顧笙忍住實話實說的沖動,她本來就從沒往心里去過。
道:“您還沒回答我的問題,您是不是大病初愈,還是怎么著?我現在就給您診個脈吧。”
不待容子毓說話,已不由分說拿過他的手,探上了他的脈。
探過之后皺眉道:“脈象雖還算平穩,但仍可見虛浮無力,您肯定才病了來,是吧?您別想撒謊,我可是大夫,您瞞不過我的。”
趙晟忙道:“容老爺,您就別顧左右而言他了,這樣我們只會更擔心。”
容子毓干笑,“我,咳,我也就是前陣子不慎染了風寒,躺了幾日,算不得什么大病,也沒想過要瞞你們。就是覺得沒那個必要說……寶兒,你別惱,我以后一定愛惜自己,再不生病了就是。”

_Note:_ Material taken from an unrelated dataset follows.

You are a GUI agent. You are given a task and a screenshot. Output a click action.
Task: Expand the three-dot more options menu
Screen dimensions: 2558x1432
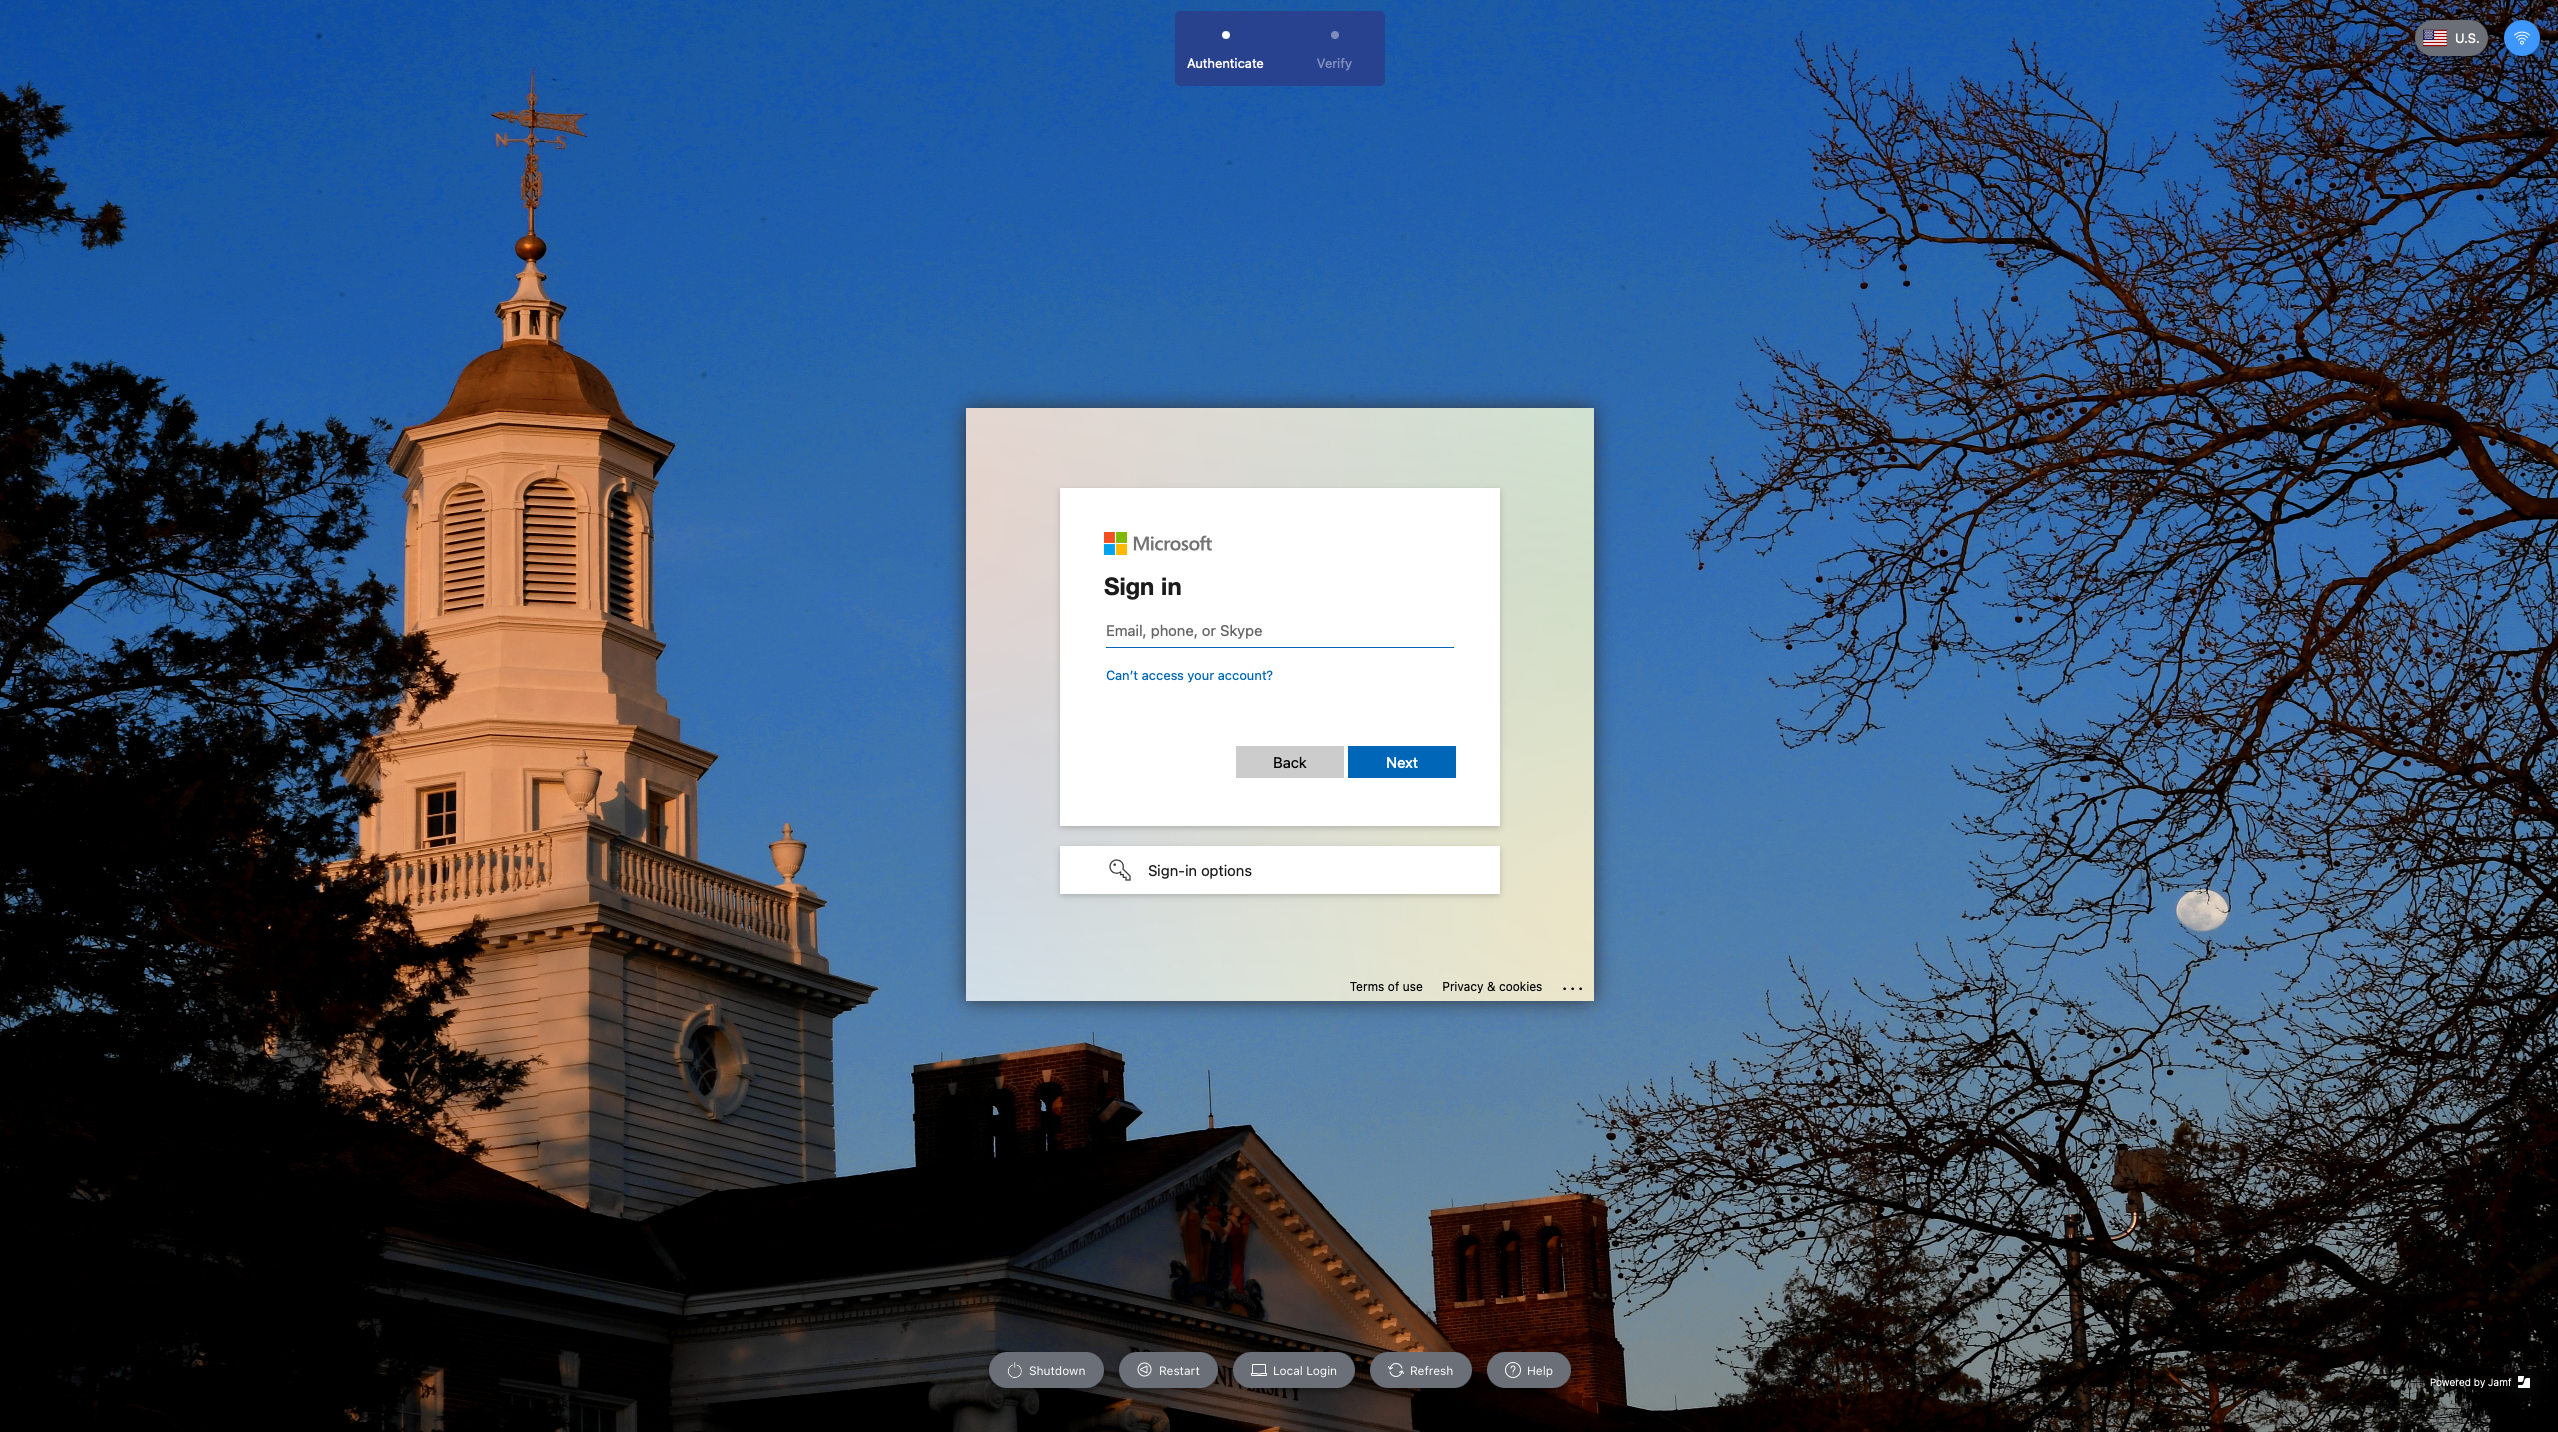(x=1572, y=988)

寶兒這可都是因為關心他,他離聽她重新叫他‘爹’那一日,肯定是又近一步了吧?
顧笙沉聲道:“我惱的不是您生病,人吃五谷雜糧,誰都會生病。我惱的是您不說,顧左右而言他,反正僅此一次,下不為例。”
頓了頓,“您應該是來回奔波折騰,才會累病的,而不是不慎染了風寒吧?都是為了我們,您才會這樣的,多謝您。”
說完深深鞠躬了下去。
容子毓忙自座位上站了起來,想伸手去扶顧笙,又不敢,“寶兒,你快起來,快起來……怎么跟自己的爹還這么客氣呢?阿晟你快扶了寶兒起來。我也不是為的你們,也是為了我自己,為的家里,咳,反正自家人,就別這么見外了。”
趙晟卻跟著顧笙也鞠躬了下去,“但我和笙笙都知道,您更多還是為的我們,那這一禮,您就當得。”
隨即才笑著扶了顧笙起來,“好了笙笙,自家人就別見外了,反正以后容老爺肯定會更愛惜身體的,是吧?”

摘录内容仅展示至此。